── The input ──
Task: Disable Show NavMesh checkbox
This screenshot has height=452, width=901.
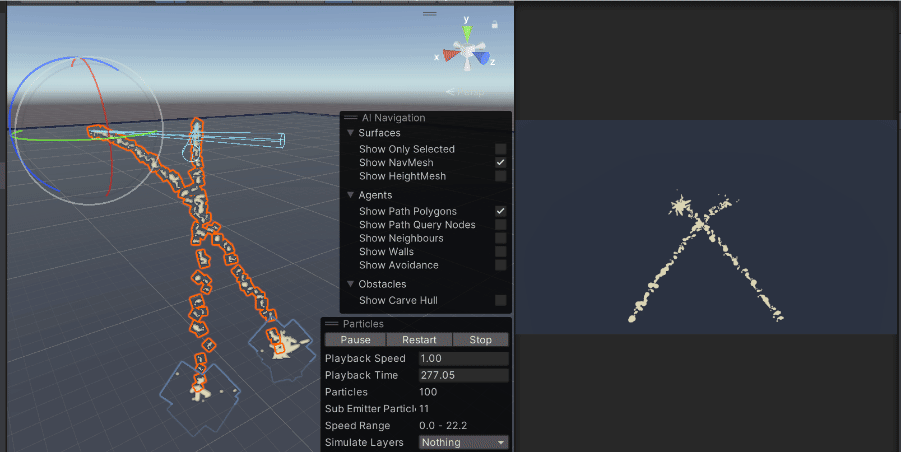Action: pyautogui.click(x=500, y=163)
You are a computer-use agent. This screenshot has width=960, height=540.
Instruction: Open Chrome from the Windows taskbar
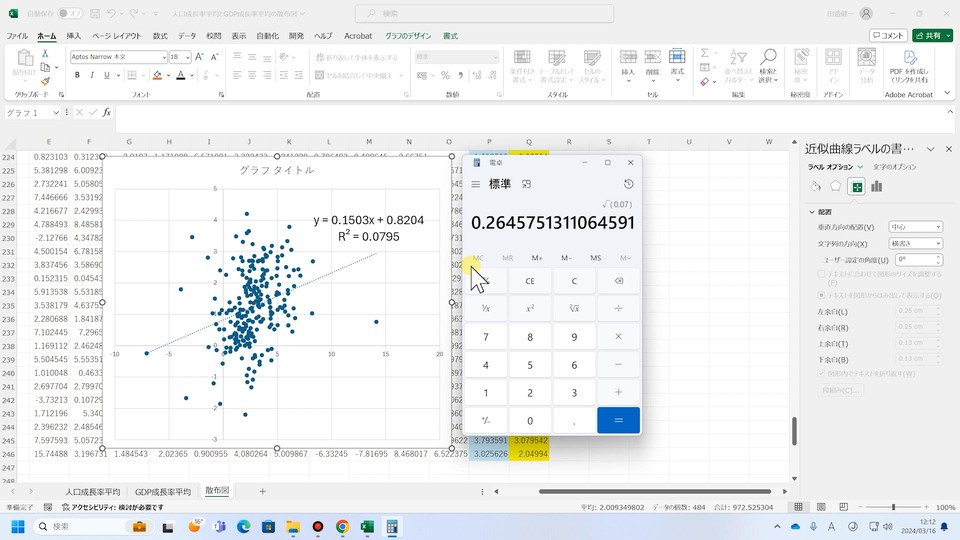(x=342, y=526)
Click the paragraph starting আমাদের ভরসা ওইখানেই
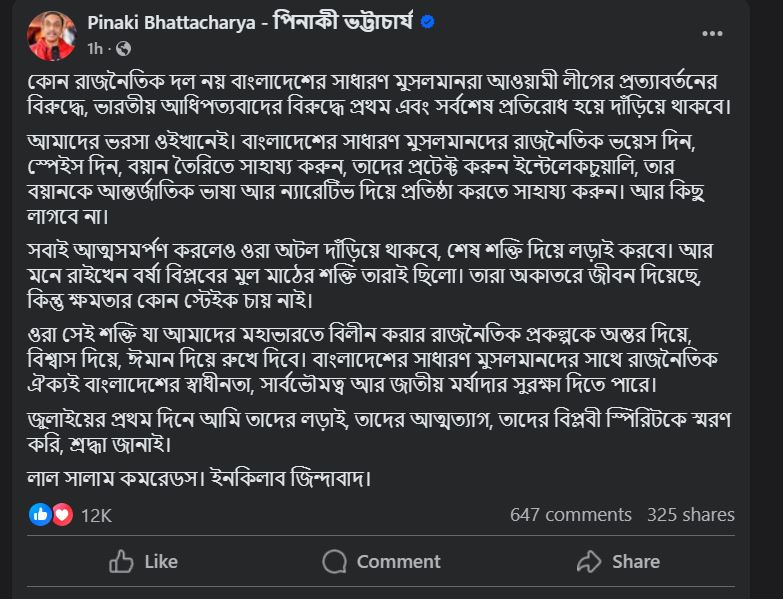 pyautogui.click(x=367, y=180)
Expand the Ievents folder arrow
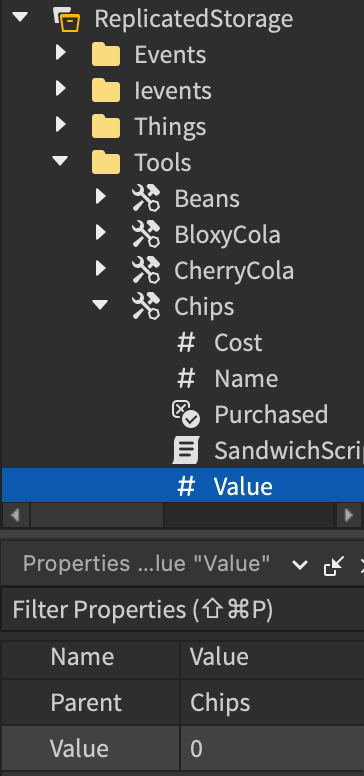The height and width of the screenshot is (776, 364). coord(60,89)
───
Task instructions → Present every line of the listing above as a Markdown table with columns "No." and "Line", numbering the rows and skipping blank lines. Omit the pictures.

Solution to this task →
| No. | Line |
|---|---|
| 1 | Task: Disable Show NavMesh checkbox |
| 2 | This screenshot has height=452, width=901. |
| 3 | Action: pyautogui.click(x=500, y=163) |
| 4 | You are a computer-use agent. This screenshot has width=960, height=540. |
| 5 | Instruction: Open Chrome from the Windows taskbar |
| 6 | (x=342, y=526) |
| 7 | Click the paragraph starting আমাদের ভরসা ওইখানেই |
| 8 |  pyautogui.click(x=367, y=180) |
| 9 | Expand the Ievents folder arrow |
| 10 | The height and width of the screenshot is (776, 364). coord(60,89) |